Also having some activities like that, such as meditation, learning different things, and discussion, helping their emotional minds when they have difficulties, so things also like that.

In the different countries, if it’s possible, if somebody has inspiration and thinks it’s a good idea, we can start with our friends, and then their friends, and then their friends, and their friends. We can start like that. Even to start with, even if it’s small, gradually it can become bigger and it can reach more and more young people. And also it can help. It would also include the good heart and compassion and wisdom. Universal Education involves compassion and wisdom, and good conduct, good behavior, and the practice of kindness. To practice kindness toward others in everyday life, whether it’s a great or small kindness, whatever we can do toward animals, toward people, always to practice this, always to be very kind and generous.

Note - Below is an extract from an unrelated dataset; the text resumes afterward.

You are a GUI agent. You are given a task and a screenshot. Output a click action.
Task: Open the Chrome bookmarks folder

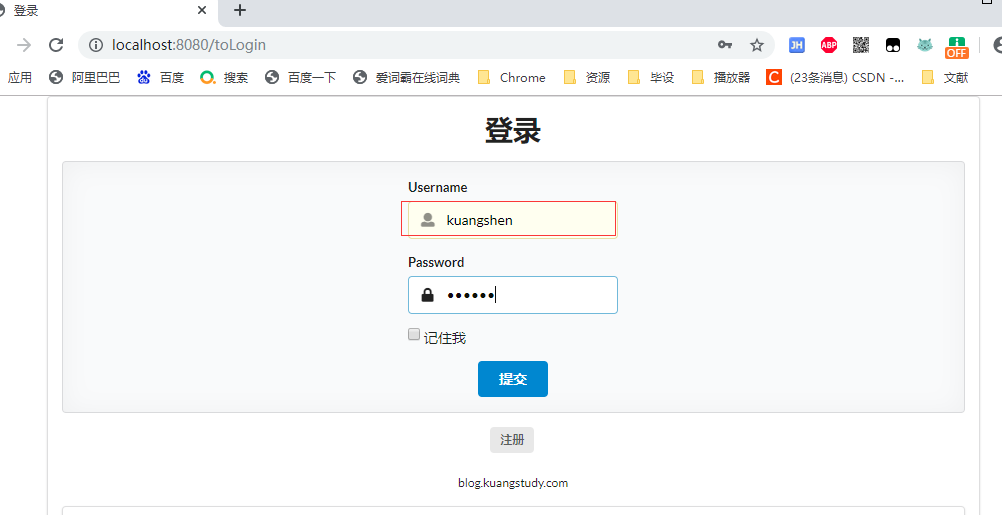(x=512, y=77)
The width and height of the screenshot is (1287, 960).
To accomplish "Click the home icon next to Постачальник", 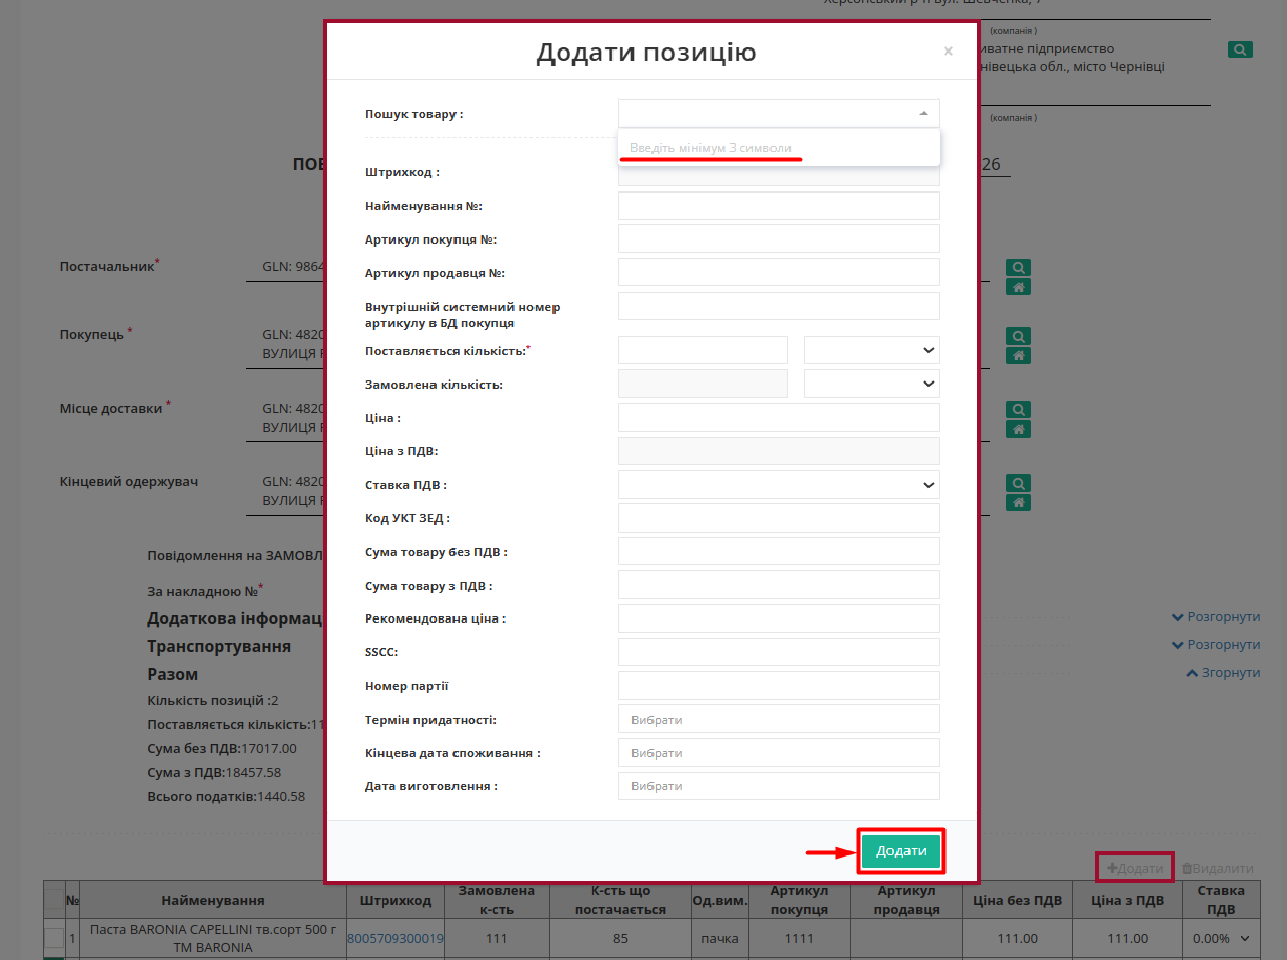I will [1018, 288].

[If children] grow up like this, it is the way that each person can definitely bring peace in the world and not only to this world. Anyway, it brings peace to all sentient beings since the person has that quality of mind, which continues in the next life and also gets developed, so it helps all the sentient beings, it brings peace to all sentient beings and also to this world. It brings peace to human beings, animals and other sentient beings, then peace to our own country, our own area, our own family, and then no question, to oneself. Then we live a very good life and we always have so much peace and happiness in our heart. We always have a happy life and a very good future like the sun shining, like the sun rising, like the sun shining, a very good future.

However, in the future, from there what we get is the ultimate happiness,  enlightenment. Then it’s very easy, because with the good heart, we don’t create obstacles. What makes us achieve enlightenment is by having a good heart. If we have compassion then there’s enlightenment; if we have no compassion, there’s no enlightenment. The stronger compassion there is for others, then that makes us achieve enlightenment quicker. If we feel strong compassion for one insect, one animal, even if it’s just one sentient being, if we feel great compassion, if we generate great compassion for that insect, for that animal, that brings us to enlightenment. The stronger the compassion is, the quicker we will achieve enlightenment, even by generating compassion for one sentient being.

[Peacock squawks loudly]

I think he’s saying to start the initiation. He says, “Don’t talk so much.” [Laughter]

Getsul Tsimbulwa and the Leper

An example of that, how generating compassion for one sentient being brings us to enlightenment, as I often mention, there is one example in the Vajrayogini teachings. There’s the story of Getsul Tsimbulwa, who was a disciple of the great yogi Nakpo Chöpawa.

This great yogi, Nakpo Chöpawa, first came to this big river where there was one woman whose body was totally filled with leprosy sickness. Her body was very, very ugly and was totally filled with leprosy sickness, with pus coming out, and she was waiting for somebody to take her to the other side of the river. So Nakpo Chöpawa, this great yogi, came to the river. He was going to a place called Odi, I think, where he was going to engage in tantric conduct, as I mentioned yesterday, just before enlightenment. So he was going to that place, Odi, I think. The woman asked him, “Please take me to the other side.” Nakpo Chöpawa didn’t bother, he went straight across the river.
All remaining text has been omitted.